Le rôle de M. Legault est pourtant de rapprocher les parties, pas de conforter l’employeur dans sa position. C’est d’autant plus dangereux que la stratégie d’ABI est claire : elle joue l’horloge.

Cette aluminerie est détenue par Alcoa (75 %) et Rio Tinto (25 %). Alcoa possède 22 usines. Elle peut très bien fonctionner avec l’une d’elles en quasi-fermeture. Surtout dans le contexte actuel où le prix de la ressource (alumine) est élevé, et le prix de vente du produit transformé (aluminium) est faible. À cela s’ajoute l’effet des tarifs douaniers imposés par le président Trump.

***

Les déclarations de M. Legault ne doivent pas faire oublier tout ce que fait son ministre du Travail, Jean Boulet. Avocat spécialisé en relations de travail, député de la région, il a rapidement fait du dossier une priorité. Il a créé un conseil de médiation. Il a prolongé son mandat, pour lui donner une dernière chance. Il a ensuite créé un groupe d’experts à son ministère. Malgré tout, peu importe ses efforts, l’impasse demeure.

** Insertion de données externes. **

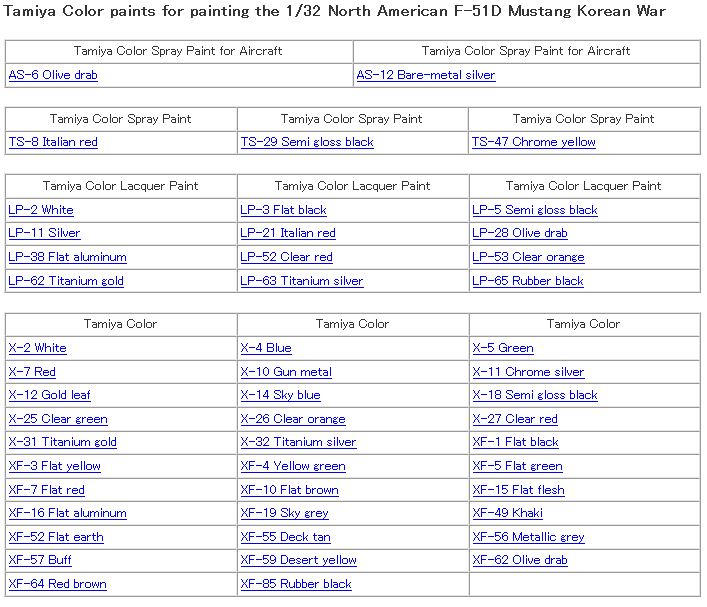Click the LP-38 Flat aluminum link
The height and width of the screenshot is (607, 707).
pyautogui.click(x=67, y=257)
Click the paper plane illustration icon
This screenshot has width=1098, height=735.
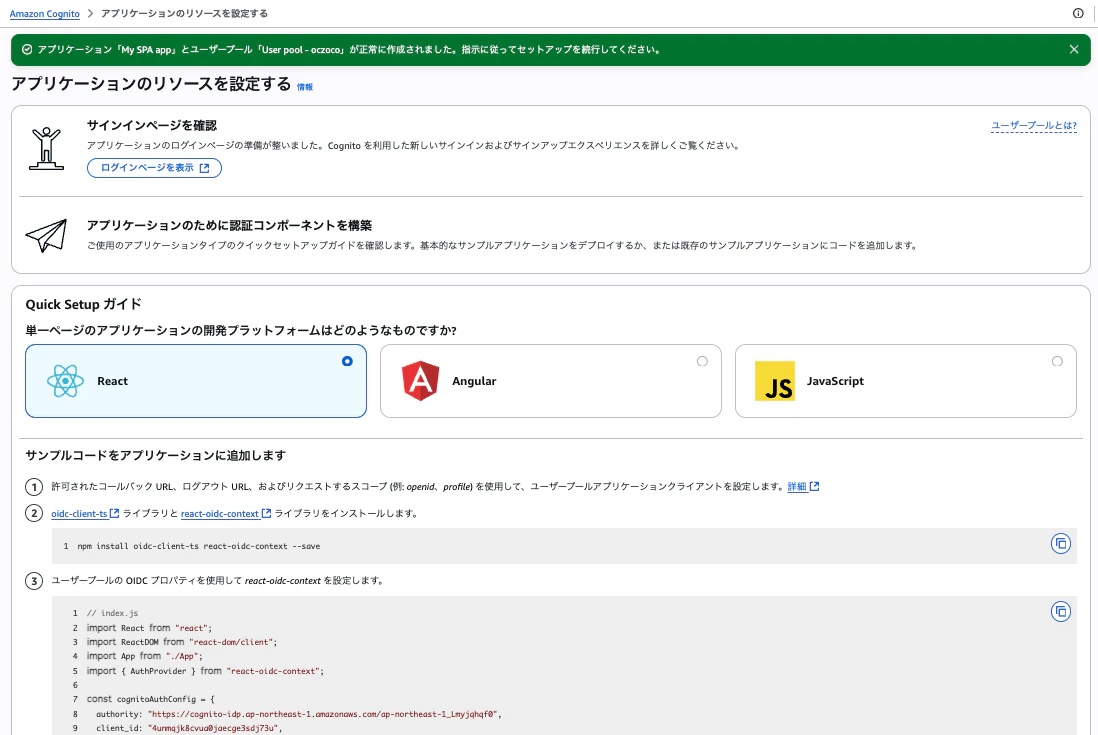point(45,234)
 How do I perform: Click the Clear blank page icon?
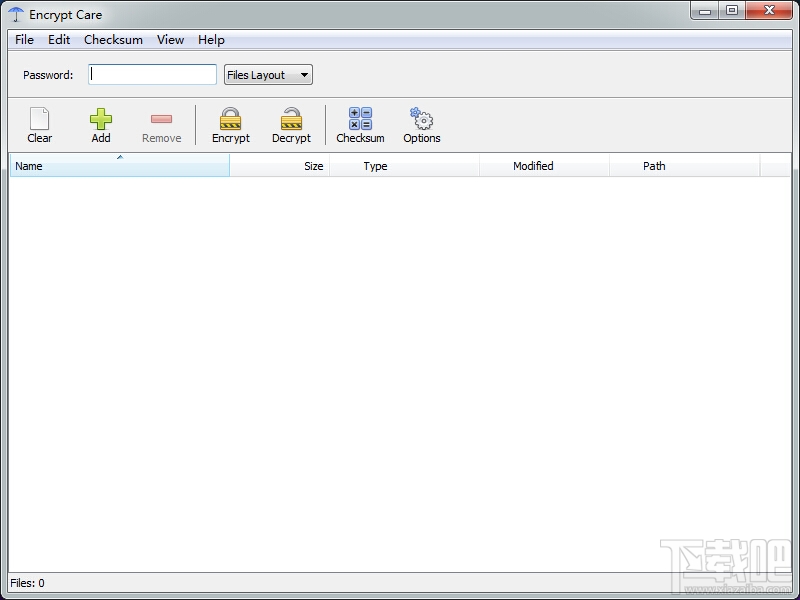pos(39,118)
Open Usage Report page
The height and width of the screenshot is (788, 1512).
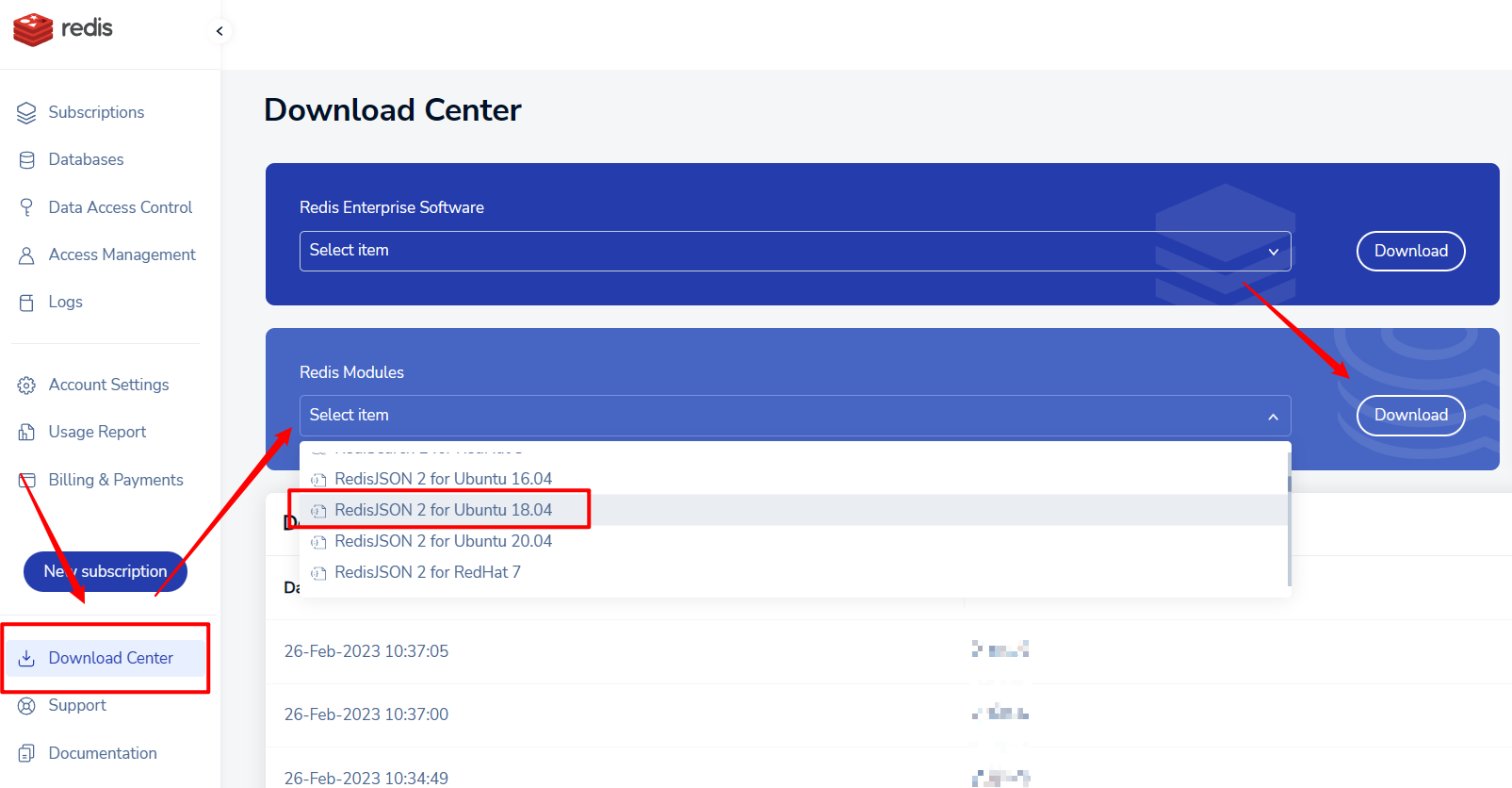pos(97,432)
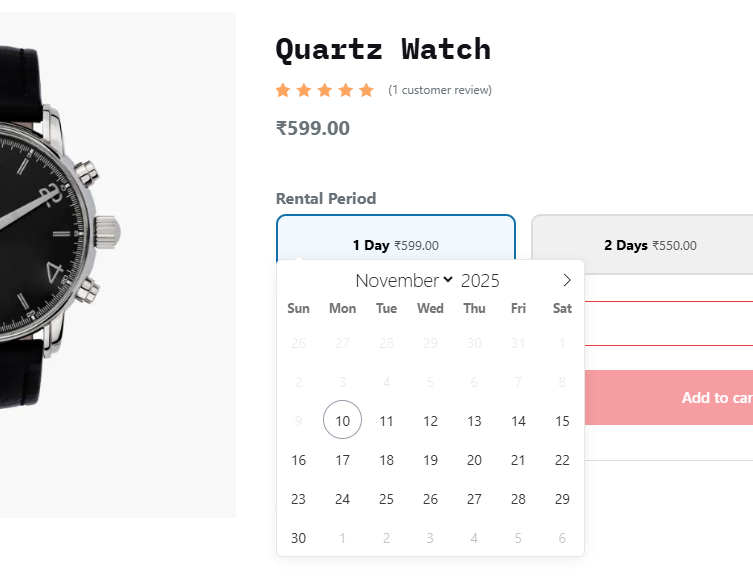The width and height of the screenshot is (753, 584).
Task: Pick November 22 in the datepicker
Action: pyautogui.click(x=562, y=460)
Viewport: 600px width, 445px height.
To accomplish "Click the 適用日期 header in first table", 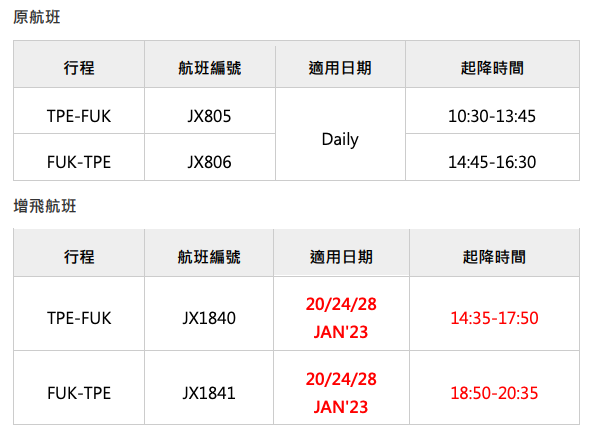I will pyautogui.click(x=340, y=68).
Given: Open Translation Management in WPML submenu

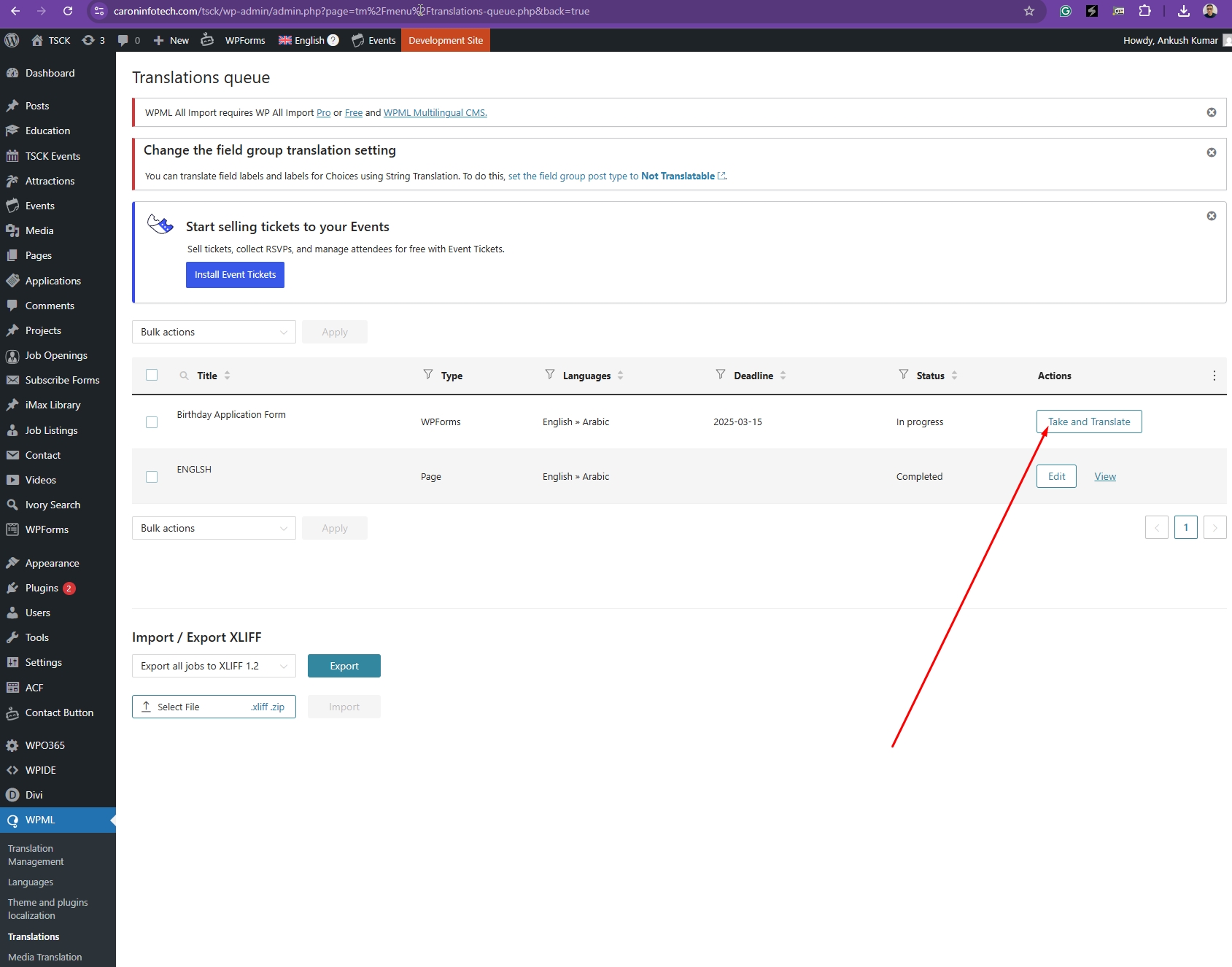Looking at the screenshot, I should click(36, 855).
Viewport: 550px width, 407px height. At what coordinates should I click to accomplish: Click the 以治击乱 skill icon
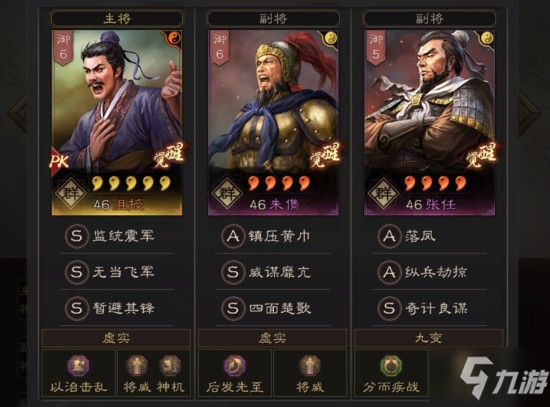point(79,366)
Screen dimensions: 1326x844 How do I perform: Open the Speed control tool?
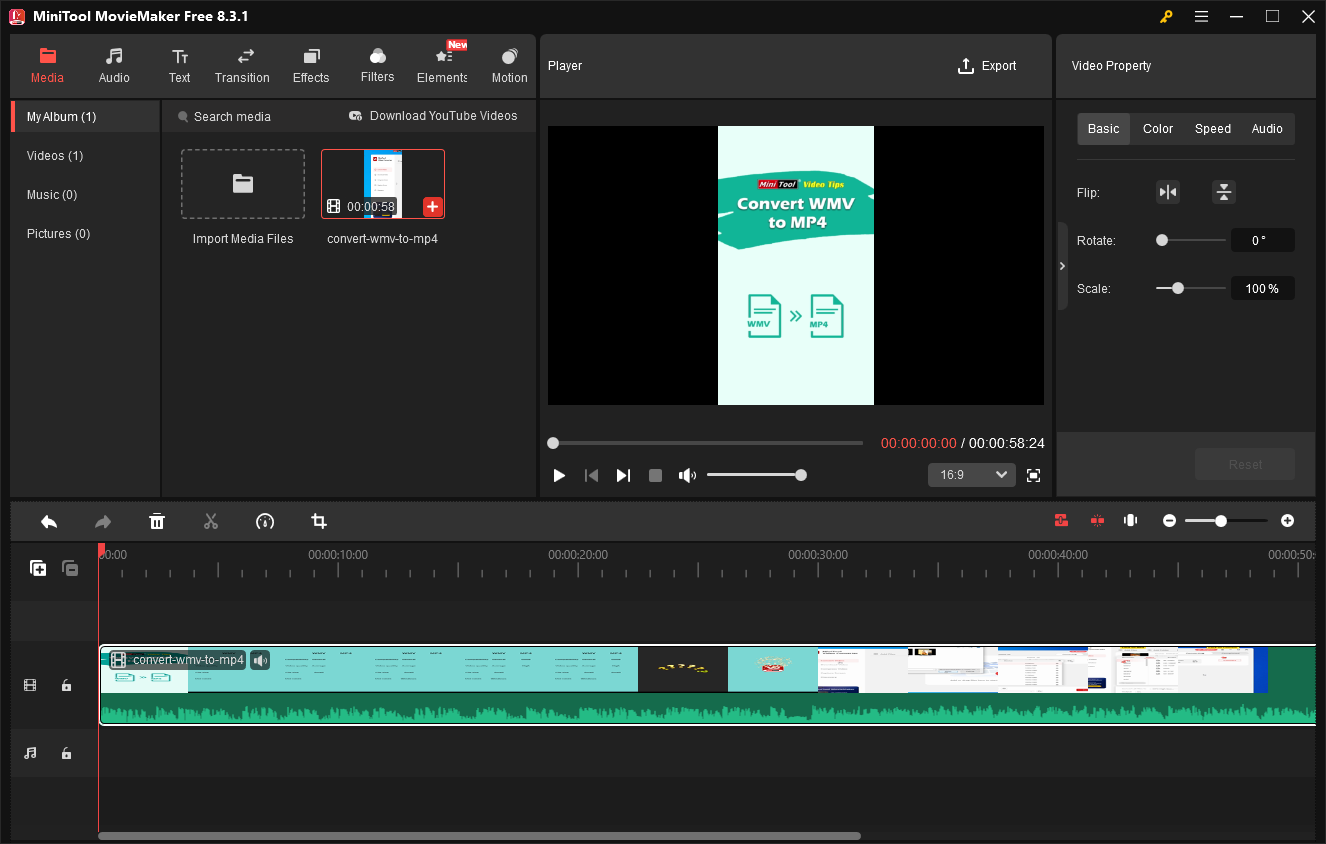[x=265, y=521]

Nous sommes maintenant rendus au bout de l’entonnoir. Près de 1000 travailleurs attendent de retourner au travail. Un tel conflit, c’est une série de drames humains. Dans la région, on parle de divorces, de faillites, de dépressions.

Le ministre Boulet s’apprête à présenter aux deux parties une hypothèse de règlement. Le syndicat et l’employeur devront ainsi voter sur ce qui constituerait, selon M. Boulet, un compromis raisonnable.

Croisons les doigts. En espérant que le parti pris de son premier ministre n’empêchera pas ce lock-out d’enfin finir.